9. アクティブな接続エディタからのコンテキスト自動抽出
AIにいちいちDB構成を教えなくても、勝手に空気を読んでくれます。
-
実例:エディタで特定のデータベースに接続している状態でチャットを開くと、Copilotはそのデータベースのスキーマ(テーブル名、列名など)と、開いているエディタの内容を自動で背景情報として保持します。そのため、「昨年の製品ごとの売上合計を算出して」と聞くだけで、勝手に
Sales.SalesOrderHeaderといった関連テーブルを推論してJOINしたクエリを書いてくれます。 - Tips:エディタを切り替えたあとに「あれ、コンテキストが古いまま?」と感じたら、Sync Active Editor オプションを有効にすると、現在のエディタと再同期されます。

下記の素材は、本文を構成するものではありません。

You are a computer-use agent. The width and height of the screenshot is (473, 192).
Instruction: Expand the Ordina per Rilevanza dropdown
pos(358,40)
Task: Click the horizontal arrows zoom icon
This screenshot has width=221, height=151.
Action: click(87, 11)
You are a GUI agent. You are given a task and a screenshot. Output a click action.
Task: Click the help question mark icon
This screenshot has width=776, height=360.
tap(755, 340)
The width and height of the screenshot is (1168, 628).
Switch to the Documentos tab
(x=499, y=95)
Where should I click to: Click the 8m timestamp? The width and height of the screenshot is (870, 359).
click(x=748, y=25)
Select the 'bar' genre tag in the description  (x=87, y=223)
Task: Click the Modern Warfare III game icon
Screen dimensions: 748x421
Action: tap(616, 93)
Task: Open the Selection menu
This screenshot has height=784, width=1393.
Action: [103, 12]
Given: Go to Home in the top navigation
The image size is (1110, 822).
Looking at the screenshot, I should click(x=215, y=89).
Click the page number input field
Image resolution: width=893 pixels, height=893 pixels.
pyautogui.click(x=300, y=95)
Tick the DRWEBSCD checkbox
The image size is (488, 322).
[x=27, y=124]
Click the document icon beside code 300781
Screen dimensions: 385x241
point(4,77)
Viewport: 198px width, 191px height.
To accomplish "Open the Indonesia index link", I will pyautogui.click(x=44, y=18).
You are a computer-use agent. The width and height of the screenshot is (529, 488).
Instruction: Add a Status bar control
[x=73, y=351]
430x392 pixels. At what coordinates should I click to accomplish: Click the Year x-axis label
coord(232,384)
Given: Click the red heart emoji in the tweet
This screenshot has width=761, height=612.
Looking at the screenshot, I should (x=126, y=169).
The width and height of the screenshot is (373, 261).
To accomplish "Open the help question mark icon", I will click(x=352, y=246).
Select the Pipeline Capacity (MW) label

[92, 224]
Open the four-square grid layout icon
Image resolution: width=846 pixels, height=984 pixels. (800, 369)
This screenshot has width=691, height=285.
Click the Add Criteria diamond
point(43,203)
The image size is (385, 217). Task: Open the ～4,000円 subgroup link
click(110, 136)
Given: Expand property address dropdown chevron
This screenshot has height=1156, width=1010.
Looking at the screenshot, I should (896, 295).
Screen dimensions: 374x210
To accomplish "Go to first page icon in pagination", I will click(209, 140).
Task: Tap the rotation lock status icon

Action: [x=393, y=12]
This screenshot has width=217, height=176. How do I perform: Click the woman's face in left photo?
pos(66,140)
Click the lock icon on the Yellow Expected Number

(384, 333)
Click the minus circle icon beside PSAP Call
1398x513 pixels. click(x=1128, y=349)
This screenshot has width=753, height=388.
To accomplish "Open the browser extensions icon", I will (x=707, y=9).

10. カスタム指示(Custom Instructions)によるパーソナライズ
自分好みのコーディングスタイルをAIに学習させます。
-
実例:ローカル環境の
%USERPROFILE%フォルダ内にcopilot-instructions.mdというファイルを配置し、「常に大文字のT-SQLキーワードを使用する」「CTE(共通テーブル式)をサブクエリよりも優先する」と記載しておくだけで、出力フォーマットを自分の好みに固定できます。 - 第1項との違い:Database Instructions(AGENTS.md / CONSTITUTION.md)がチーム全員に効くチームルールだとすると、こちらは自分専用の個人設定。役割分担を意識して使い分けましょう。
まとめ
各機能の実例を見ていくと、Copilotが単なる「データベースを参照できるチャットツール」ではなく、データベースの文脈を深く理解した「頼れる副操縦士」であることがより明確になったのではないでしょうか。
特に、Database Instructions で組織のルールを「コード化」してAIに強制できる点は、属人化を防ぐ強力な武器になります。AGENTS.md=オブジェクトの意味づけ/CONSTITUTION.md=全体ポリシー/copilot-instructions.md=個人の好み、という3階層を意識して整備すると、チームで一気に効果が出そうです。
Claude Code等の他のツールでも、MSSQL用MCPサーバを使用すると、同じようなことも可能ですが、SSMSからシームレスに使用できるのは何よりもメリットを感じるところなので、今後も引き続き使用していきたいと思います!